**TASK GOAL**
Could you return the part of the Casey Stengel excerpt below that runs between "He didn’t even" and "a free pass.", inclusive, word for word?

**SOURCE EXCERPT**
--------
As for his propensity to criticize his players through the press, the players hated that. But Stengel had “my writers,” the core group he could trust and also use to belittle a player, which he thought was a beneficial tactic. Often the best place to get such insight was in the hotel bars that he frequented with his coaches but banned players from using.
“He was a hard man to play for,” said Bobby Richardson, who came up in ’55. “He would make you mad.”
Billy Johnson hated playing for him.
Stengel’s maneuverings were hardly “push-button,” but rather often so obscure that only Stengel seemed to understand them. He’d pinch-hit for
weak-hitting infielders in the first inning if he felt he could blow open the game early. He’d bat a good-hitting pitcher eighth, no matter how embarrassing for the ninth hitter.
He didn’t even pronounce his players’ names correctly, which could be considered insulting. Henrich was
Handricks
. He also resorted to ethnic terms for players, even DiMaggio, which spoke to a time in America in which he’d grown up that would eventually fall out of fashion. But it wasn’t yet something that resulted in criticism; younger writers entering the scene would cringe but give him a free pass.
--------
**DATA LINES**
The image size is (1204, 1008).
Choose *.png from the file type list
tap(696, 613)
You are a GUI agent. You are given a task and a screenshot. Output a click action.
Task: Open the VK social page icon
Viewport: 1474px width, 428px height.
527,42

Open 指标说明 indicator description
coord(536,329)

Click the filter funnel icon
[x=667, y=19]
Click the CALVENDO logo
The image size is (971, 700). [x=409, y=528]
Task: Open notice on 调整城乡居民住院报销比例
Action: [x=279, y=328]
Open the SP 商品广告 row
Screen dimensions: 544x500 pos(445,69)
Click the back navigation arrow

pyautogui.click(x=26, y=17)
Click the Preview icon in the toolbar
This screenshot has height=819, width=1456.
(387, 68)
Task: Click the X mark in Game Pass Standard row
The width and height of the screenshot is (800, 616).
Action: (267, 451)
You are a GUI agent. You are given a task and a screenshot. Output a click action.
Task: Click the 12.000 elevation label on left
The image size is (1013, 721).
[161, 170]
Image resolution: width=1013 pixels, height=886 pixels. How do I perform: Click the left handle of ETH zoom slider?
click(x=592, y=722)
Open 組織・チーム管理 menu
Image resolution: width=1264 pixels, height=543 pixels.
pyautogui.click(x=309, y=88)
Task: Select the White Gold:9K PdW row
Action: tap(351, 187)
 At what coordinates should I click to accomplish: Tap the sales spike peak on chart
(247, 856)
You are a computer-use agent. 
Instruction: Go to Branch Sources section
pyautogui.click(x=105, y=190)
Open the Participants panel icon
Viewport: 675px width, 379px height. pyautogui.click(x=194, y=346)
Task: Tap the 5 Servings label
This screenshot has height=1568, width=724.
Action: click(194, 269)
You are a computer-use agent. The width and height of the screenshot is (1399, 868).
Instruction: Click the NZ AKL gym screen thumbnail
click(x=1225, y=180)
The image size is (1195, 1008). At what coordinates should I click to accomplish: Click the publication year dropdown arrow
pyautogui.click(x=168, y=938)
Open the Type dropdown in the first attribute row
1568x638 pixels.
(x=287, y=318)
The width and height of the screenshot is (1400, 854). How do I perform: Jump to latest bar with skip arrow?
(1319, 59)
--------
**TASK RESULT**
He didn’t even pronounce his players’ names correctly, which could be considered insulting. Henrich was
Handricks
. He also resorted to ethnic terms for players, even DiMaggio, which spoke to a time in America in which he’d grown up that would eventually fall out of fashion. But it wasn’t yet something that resulted in criticism; younger writers entering the scene would cringe but give him a free pass.